A subsequent induction of base excision repair inhibits rejoining of nucleotide excision repair

• Main Authors: Pei-Yi, 李姵儀
• Other Authors: Yin-Chang Liu
• Format: Others
• Language: en_US
• Published: 2008
• Online Access: http://ndltd.ncl.edu.tw/handle/50045450334638134780

碩士 === 中山醫學大學 === 生化暨生物科技研究所 === 96 === DNA damage can be caused by exposure to environmental agents or by normal cellular metabolic processes that can cause cell killing, mutation, tumorigenesis, cell cycle arrest, neoplasm transformation, and activation of DNA repair. Recent study indicates that the drug may have potential to interact with DNA and cause DNA damage in human cells. Amoxicillin is a commonly prescribed drug for anti- bacterial infection. In this study, we are interested in the effect of the drug on the cellular DNA integrity. Amoxicillin was added to the human cells in culture, and the DNA adducts induced by the drug were accessed by a comet-NE assay.

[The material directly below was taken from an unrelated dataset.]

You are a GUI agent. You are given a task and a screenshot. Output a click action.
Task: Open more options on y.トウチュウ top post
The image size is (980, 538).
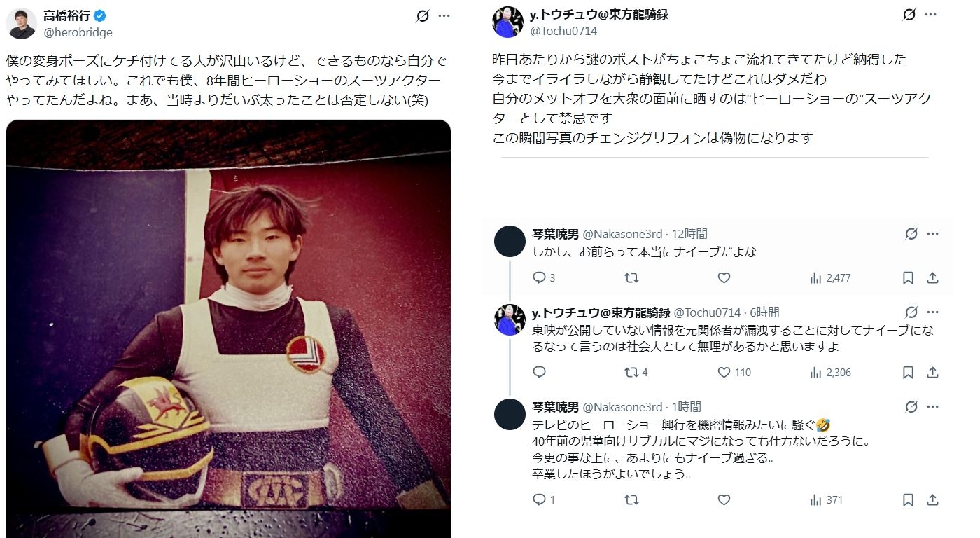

The results show the intracellular reactive oxygen species (ROS) were increased after amoxicillin treatment. Thus, we suggest that amoxicillin causes oxidative DNA damage in mammalian cells via ROS. Otherwise, we have noted that colcemid or amoxicillin, when they were present in cells recovering from UV irradiation, the gap-rejoining during the NER was perturbed. The similar effect on rejoining were also found when cells treatment with taxol or MMS. We suspected that an induction oxidative DNA damages immediately following UV irradiation would perturb the rejoining of NER as the result of competition between NER and BER for rejoining the gaps produced during the repair process. Thus, we hypothesize that an induction subsequent to NER could jeopardize the completion of NER.